▸ **Extract**
By Scott A. McKeown
| March 18, 2014
IPR...Not Just For Trolls

IPR...Not Just For Trolls


With Congress on the verge of passing still more legislation directed at alleviating the dreaded "patent troll" problem, perhaps Congress should pause to consider what has already been accomplished over the last 18+ months. As pointed at by Gene Quinn at IPwatchdog last week, Congress is in a rush to pass further patent reform legislation in the name of "helping Main Street America." Yet, since September 16, 2012 the America Invents Act (AIA) has been wildly successful in providing a cheaper, faster, low cost alternative to patent litigation. Inter Partes Review (IPR) in particular has become the favorite anti-troll measure.

Typically, an IPR is pursued against the subject patent so that a stay of the costlier litigation can be obtained. Depending upon the jurisdiction/judge involved, the ability to stay a litigation pending USPTO review has increased significantly since the passage of the AIA. While this change in landscape is welcome news for those battling trolls, IPR is equally concerning for those patentees considered to be true technology innovators. Patents that are being litigated today were drafted 5-10 years ago, on average. In other words, currently asserted patents were drafted to leverage the validity presumption and clear and convincing evidentiary standards of the district court. Expedited PTAB review of these issued patents wasn't possible at the time of drafting. (While patent reexamination existed it was not considered a serious concern due to its notorious, 5-6 year pendencies).

▸ **Task instructions**
In the IPR article, copy the passage between "Typically, an IPR" and "5-6 year pendencies).", inclusive, and change "landscape" to "environment".

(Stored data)
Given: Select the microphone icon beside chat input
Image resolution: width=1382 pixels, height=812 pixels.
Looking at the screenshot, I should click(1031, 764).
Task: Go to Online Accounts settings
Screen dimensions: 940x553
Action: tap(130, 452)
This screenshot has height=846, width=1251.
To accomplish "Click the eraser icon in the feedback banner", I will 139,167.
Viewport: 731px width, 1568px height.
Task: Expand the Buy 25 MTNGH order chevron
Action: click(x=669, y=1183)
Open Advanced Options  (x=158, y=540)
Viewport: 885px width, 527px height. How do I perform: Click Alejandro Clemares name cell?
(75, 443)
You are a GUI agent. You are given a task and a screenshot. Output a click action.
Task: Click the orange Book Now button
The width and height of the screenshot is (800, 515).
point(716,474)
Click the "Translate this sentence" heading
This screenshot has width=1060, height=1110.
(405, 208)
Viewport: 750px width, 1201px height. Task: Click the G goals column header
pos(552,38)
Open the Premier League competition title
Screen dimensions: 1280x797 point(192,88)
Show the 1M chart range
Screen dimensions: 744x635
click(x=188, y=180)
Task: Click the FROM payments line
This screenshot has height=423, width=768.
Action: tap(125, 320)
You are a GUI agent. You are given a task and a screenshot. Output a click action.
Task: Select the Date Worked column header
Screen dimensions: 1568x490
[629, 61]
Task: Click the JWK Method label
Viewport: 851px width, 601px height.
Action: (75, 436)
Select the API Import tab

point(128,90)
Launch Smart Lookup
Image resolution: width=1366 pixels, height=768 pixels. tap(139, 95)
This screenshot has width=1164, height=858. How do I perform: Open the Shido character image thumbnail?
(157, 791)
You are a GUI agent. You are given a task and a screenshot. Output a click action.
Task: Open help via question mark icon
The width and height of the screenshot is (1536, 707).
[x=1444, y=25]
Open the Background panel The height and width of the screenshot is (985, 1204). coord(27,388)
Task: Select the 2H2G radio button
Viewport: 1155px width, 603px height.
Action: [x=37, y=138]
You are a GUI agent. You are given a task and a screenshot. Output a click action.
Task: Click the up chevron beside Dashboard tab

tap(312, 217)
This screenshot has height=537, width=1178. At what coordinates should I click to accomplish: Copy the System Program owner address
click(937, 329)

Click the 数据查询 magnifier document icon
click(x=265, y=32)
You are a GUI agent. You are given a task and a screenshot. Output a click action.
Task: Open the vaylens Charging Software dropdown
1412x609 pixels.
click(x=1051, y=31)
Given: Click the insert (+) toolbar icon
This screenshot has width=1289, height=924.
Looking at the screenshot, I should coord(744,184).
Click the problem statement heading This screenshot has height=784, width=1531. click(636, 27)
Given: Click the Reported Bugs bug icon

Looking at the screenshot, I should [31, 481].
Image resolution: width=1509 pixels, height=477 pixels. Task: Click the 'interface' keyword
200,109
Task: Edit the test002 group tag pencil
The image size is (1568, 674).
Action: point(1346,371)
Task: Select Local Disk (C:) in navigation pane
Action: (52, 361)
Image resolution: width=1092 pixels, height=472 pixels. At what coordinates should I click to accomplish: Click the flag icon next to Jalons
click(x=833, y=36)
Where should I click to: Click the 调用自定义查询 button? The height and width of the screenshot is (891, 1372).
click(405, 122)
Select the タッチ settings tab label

▸ **Task response**
Typically, an IPR is pursued against the subject patent so that a stay of the costlier litigation can be obtained. Depending upon the jurisdiction/judge involved, the ability to stay a litigation pending USPTO review has increased significantly since the passage of the AIA. While this change in environment is welcome news for those battling trolls, IPR is equally concerning for those patentees considered to be true technology innovators. Patents that are being litigated today were drafted 5-10 years ago, on average. In other words, currently asserted patents were drafted to leverage the validity presumption and clear and convincing evidentiary standards of the district court. Expedited PTAB review of these issued patents wasn't possible at the time of drafting. (While patent reexamination existed it was not considered a serious concern due to its notorious, 5-6 year pendencies).